Popova, 50, was a journalist for more than a quarter of a century for the Kosovo Albanian daily newspaper Rilindja and its radio station of the same name. He was shot dead on Sunday near the local government building in Vucitrn, 18 km (12 miles) from Pristina.
Luci, 58, an architect who has worked on a number of infrastructure projects in, was found dead in front of his apartment building on Monday with six bullet wounds to his chest.
Both are closely associated with the Democratic League of Kosovo, LDK, one of the favourites to win in October's forthcoming local elections.
Luci's death is widely considered to be linked to his involvement in a UN-led process to demolish illegally constructed buildings in Kosovo. A series of demolition orders were issued this month. UN officials said the buildings inspection process would not be slowed by Luci's murder.
In another incident, a fire bomber attacked the house Fatmir Pireci, the spokesman for the LDK in Prizren, southwestern Kosovo on Monday, a party official said, damaging the building but causing no injuries.
The seven Kosovo daily newspapers and six broadcasters, announcing their protest, complained that no one had been sentenced for any of the murders committed in the province since the war ended because of the inefficiency of judicial institutions. Police say arrests have been made in about 45 per cent of the cases.
"Until now the murders have been interpreted as political and ethnic violence because of the fact that perpetrators have not been found. Nevertheless Albanians have been qualified as blameworthy," they said in a joint statement.
The media appealed to international leaders to undertake institutional steps to stop violence, find and punish perpetrators and improve the efficiency of the police, prosecutors office and courts.
They said they would continue their protest against illegally built constructions and against inciting statements by politicians and the media itself. They asked for security for journalists and freedom of movement.
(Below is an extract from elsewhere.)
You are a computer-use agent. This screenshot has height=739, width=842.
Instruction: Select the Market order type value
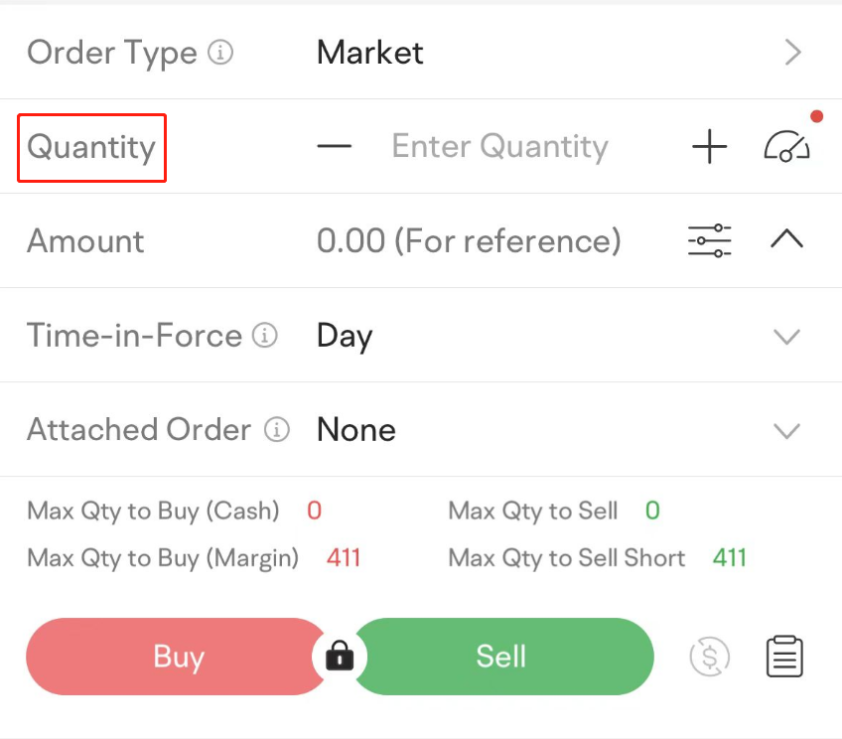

The recent wave of killings have raised concern among the international institutions running Kosovo that it could be involved in a continuous period of violence that will also be affected by elections in neighbouring countries, particularly the presidential election in Serbia.
As if to confirm their fears, supporters of Yugoslav President Slobodan Milosevic attacked his main presidential election rival in the Kosovo town of Kosovska Mitrovica on Thursday, slightly injuring him. Opposition candidate Vojislav Kostunica was slightly cut under his right eye and the deputy head of his party was bruised in the leg. Several cars in their convoy were damaged. Oliver Ivanovic, the influential leader of the Serb National Council in Mitrovica, is a self-declared opponent of Milosevic.
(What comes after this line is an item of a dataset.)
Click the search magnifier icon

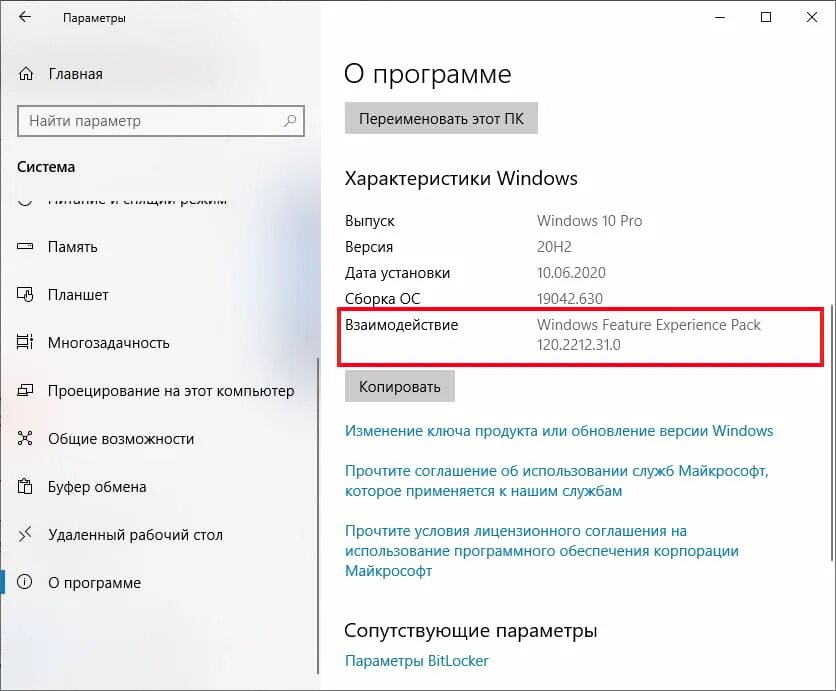[x=290, y=120]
The NATO-led Kosovo Force, K-For, is bringing in four battalions with 2,400 troops from Britain, France, Italy and Greece for the elections to add to some 36,000 troops it has already deployed in the province.
The UN administration has said it does not recognise Serbia's September 24 election as it does not fulfill "reasonable international criteria" and will not organize any voting in Kosovo. But Serb leaders in Kosovo have said they will organize voting, even though they lack the necessary infrastructure to do so.
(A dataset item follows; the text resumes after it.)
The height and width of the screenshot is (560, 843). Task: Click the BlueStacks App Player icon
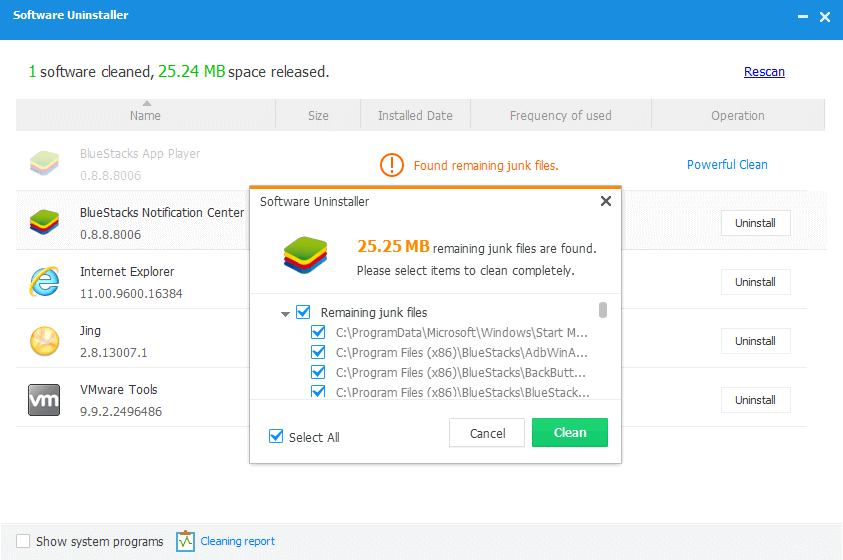[x=44, y=164]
The Serbs however say they will boycott the Kosovo municipal elections a month later because of security problems. Only about 1,000 Serbs have registered to vote in the elections.
Preparations for the municipal elections are still under way. Election officials say there are about one million voters but the final list will not be concluded until the end of the month. There are some 5,500 candidates, including 1,363 women, running in 29 communes.
The OSCE has secured some 750 international supervisors and is looking for more. The Council of Europe will be leading the observers.
Security is likely to be a major election issue for all parties. United Nations Mission in Kosovo administrator Bernard Kouchner set the tone, when he told a rally on Wednesday launching the election campaign that it is time to build peace and democracy. "To all the militants and candidates I offer the support of the international community. But please, without violence, stop violence, stop killings," he said.
Llazar Semini is IWPR Project Director in Pristina.